‘If you don’t laugh you’ll cry’, or so the saying goes, but with everything that can happen in a life, it’s probably best to do a bit of both. Beth Vyse show ‘As Funny As Cancer’ finds the comedian looking back on a time when she laughed as much as she cried, and is all the stronger for it.
The show begins with a distinction between reality and the dream world. Beth Vyse enters the stage wearing a blonde wig and speaking with a Southern-American drawl, everything she has ever wanted is written in bold marker hanging from the curtain behind her. This version of Beth gets to choose who and what she is. The real Beth Vyse, outside of this dream space, is a small brown haired woman from Stoke-On-Trent and sadly, she isn’t given those options.

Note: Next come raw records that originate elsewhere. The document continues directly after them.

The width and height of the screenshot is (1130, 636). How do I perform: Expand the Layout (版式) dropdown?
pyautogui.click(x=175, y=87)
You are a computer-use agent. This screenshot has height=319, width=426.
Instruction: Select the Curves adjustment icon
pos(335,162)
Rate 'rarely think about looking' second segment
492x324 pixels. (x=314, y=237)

Reminiscing over the last five years, Beth Vyse tracks her history with cancer, having been diagnosed at only 28. The small ironies and absurdities take centre aim, from the unfortunately named boyfriend ‘Michael Jackson’ who discovered the lump, to the choice in new-nipple-colour conversations that took place shortly thereafter. Vivid life is brought to these moments that might otherwise be tinted blue. These stories are told without bitterness and relayed onto the audience as just another part of her life. These matter-of-fact moments are the highlights of the show, with powerful emotion projected more thoroughly here.

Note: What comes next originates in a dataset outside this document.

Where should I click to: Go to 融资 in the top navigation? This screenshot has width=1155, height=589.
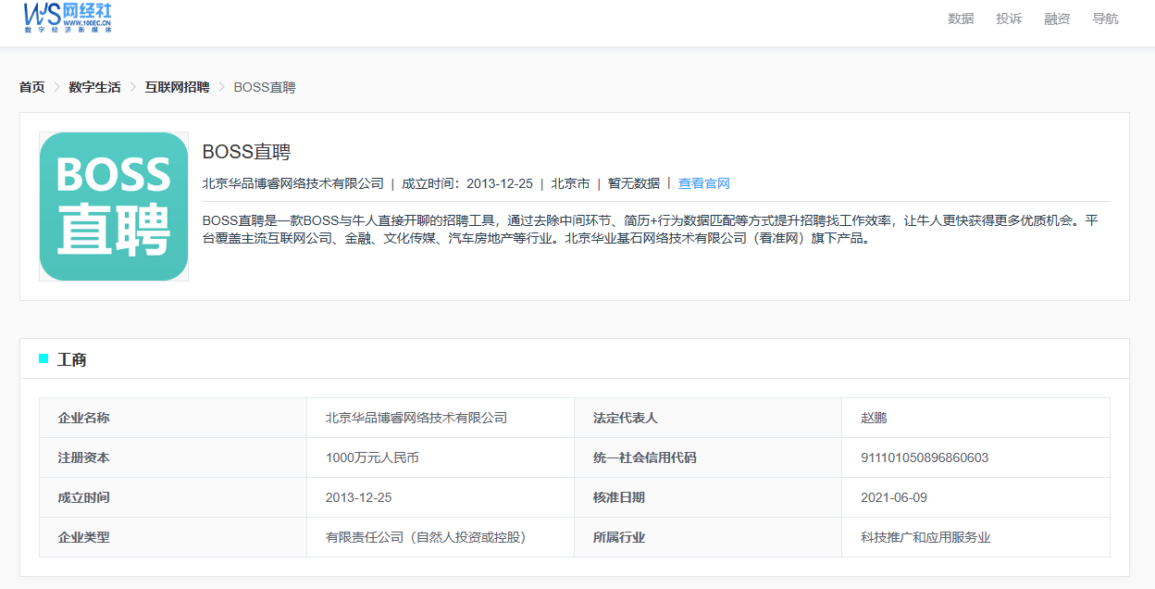(1057, 19)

The show's questionable elements come from the surreal moments dotted throughout. The dream version of Beth comes with a few belly laughs, but ultimately the intense audience interaction starts to wear thin around the halfway mark. The visual absurdities work best when grounded in the reality of the harrowing situations. These tidbits allow for Beth to be invested in, so when the absurd leads to a more serious moment, the affects are thoroughly felt. The dream sequences definitely aren’t a deal breaker, but detract slightly from the overall emotional affect.

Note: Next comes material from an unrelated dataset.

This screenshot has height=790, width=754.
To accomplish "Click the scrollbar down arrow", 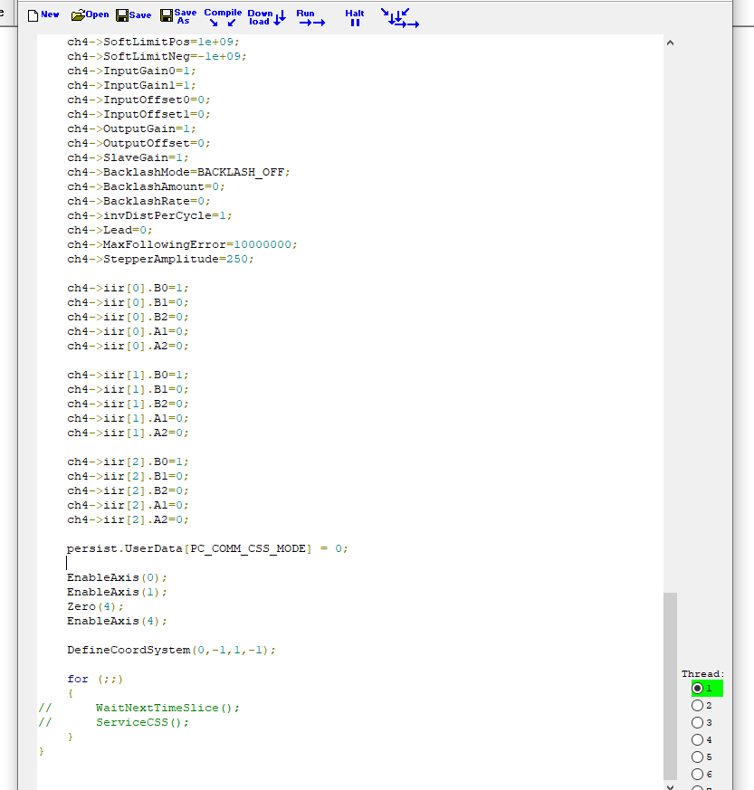I will pos(670,785).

Catharsis has long been found in laughter and ‘As Funny as Cancer’ works best when we get to see the healing that is taking place behind the comedian. Dragged down by moments of surrealism, Beth Vyse really gains traction in her straight faced observations of the worst moments. This is a worthwhile show to see for anyone looking for a little more than comedy, but be warned, best not to sit in the front row.